Carnival in Belize is the celebration of Carnival with a "fusion of street theatre, music, costume and dance." More broadly, Carnival is a "collective expression of the perceptions, meanings, aspirations, and struggles engendered by the material conditions of social life and informed by the cultural traditions of the group." These perspectives are a challenge to classic definitions which identify carnival origins in Europe as 'pagan' practices. However, pre-Lenten carnival practices in Belize are of mixed ‘origins’ involving various aspects of Maya, African, and European influences.

==History of Carnival in Belize City==
When we think of the month of September one word resonates in the hearts of every Belizean— "Celebration"!. This historical event was adapted in 1975 when five free spirited women gave birth to this movement. Ms. June, Ms. Alice, Ms. Crystal, Ms. Maude and Ms. Myrtle all got together on a Sunday as they had done on several occasions before that and came up with a why and how to "spice up the tenth of September celebrations". Calling themselves the Belize Women for Cultural Preservation, they instilled the idea of using their children as an example by parading through the streets of Belize City and their children brought along friends thereafter making the parade grew larger year after year.
In the 1980s the Belize Women for Culture Preservation were assigned a task to display Belize's culture in Miami, Florida. At that time the costumes were wretched long skirts so when they returned to Belize, they demanded costumes that would keep them cool in the ninety degree weather. Thereafter, revising the costumes.

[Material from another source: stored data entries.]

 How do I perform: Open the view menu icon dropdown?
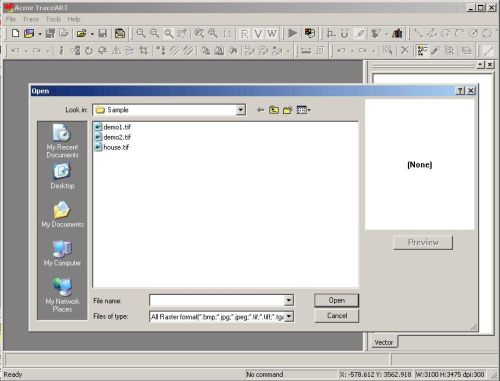(x=303, y=110)
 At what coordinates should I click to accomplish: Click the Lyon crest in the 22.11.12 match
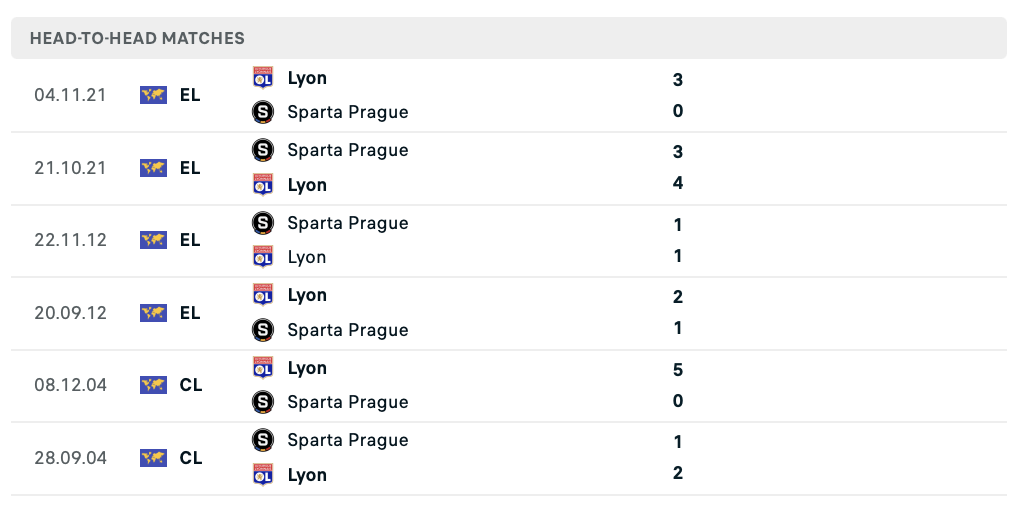point(262,257)
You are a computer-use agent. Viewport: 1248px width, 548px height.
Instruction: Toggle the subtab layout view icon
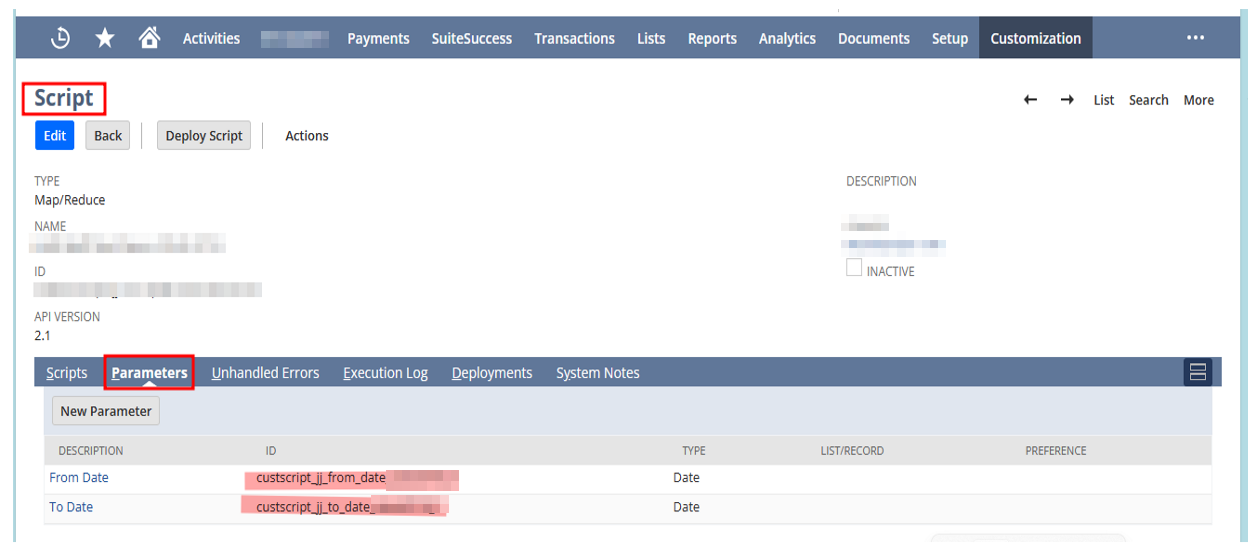pos(1197,373)
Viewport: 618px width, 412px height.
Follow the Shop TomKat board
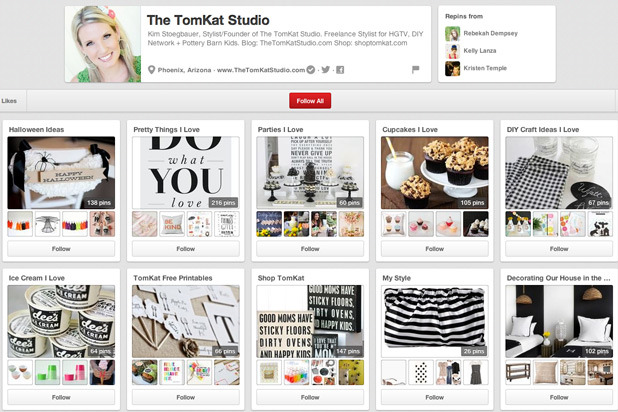(310, 397)
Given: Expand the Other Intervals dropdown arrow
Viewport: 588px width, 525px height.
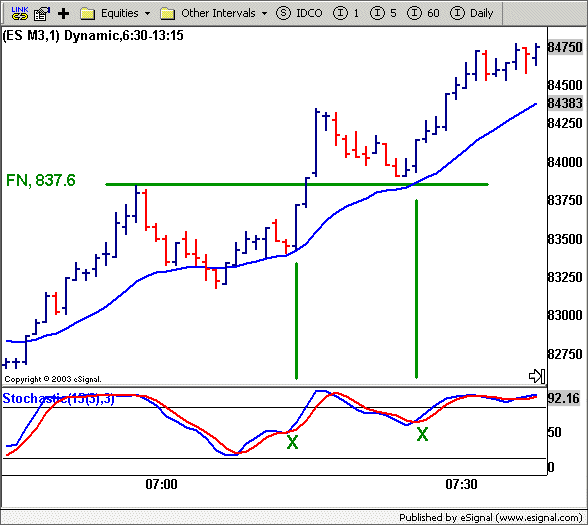Looking at the screenshot, I should pos(264,14).
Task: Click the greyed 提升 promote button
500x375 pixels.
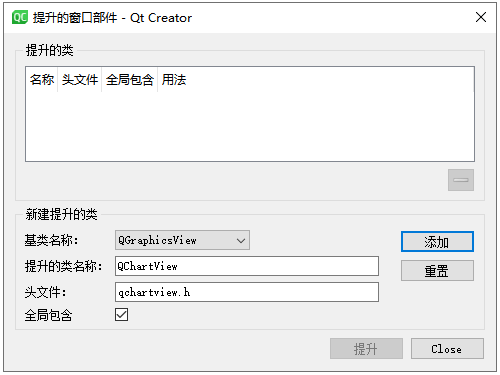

In subsequent years, Carnival entered into a metamorphic phase. Costume bottoms shortened from the modest ankle length to conservative knee length to the provocative bikini length, clearly influenced by the Caribbean.

==Carnival Day==
 In the month of September we celebrate our forefathers as we pay respect to them; we celebrate our nationality by being patriots; and most importantly, we celebrate our independence as one nation. Despite the many festivities held throughout the month such as the Belize National Song Competition, Belikin Fest, Expo, King and Queen Competition, the Queen of the Bay Pageant, and after 10 years the Miss Belize Universe Pageant has resurfaced in 2016.
The jouvert is an essential part of celebrating carnival in Belize because it is held in the morning/day break and it involves participants being covered from head to toe in mud, paint, powder or chocolate "baccahanal-ing" through the streets of Belize City. Jouvert is the pre-carnival bash to symbolize the start of Carnival Day.
The day of Carnival never has a set date each year however, it is always held after the tenth of September and before Independence Day. On this day we go dancing, gyrating their bodies and whining to the sweet Soca music through the streets displaying our amazingly beautiful and colorful costumes with such excitement on our faces. This is the day all the mass camps such as "Jump Street Posse", "Black Pearl", "Titans and " Mother Nature", just to name a few, have been preparing and waiting for. Thereafter the carnival concludes at one of the public parks in Belize City's North side or at Marion Jones Stadium Complex where an after party follows with local entertainers performing on stage.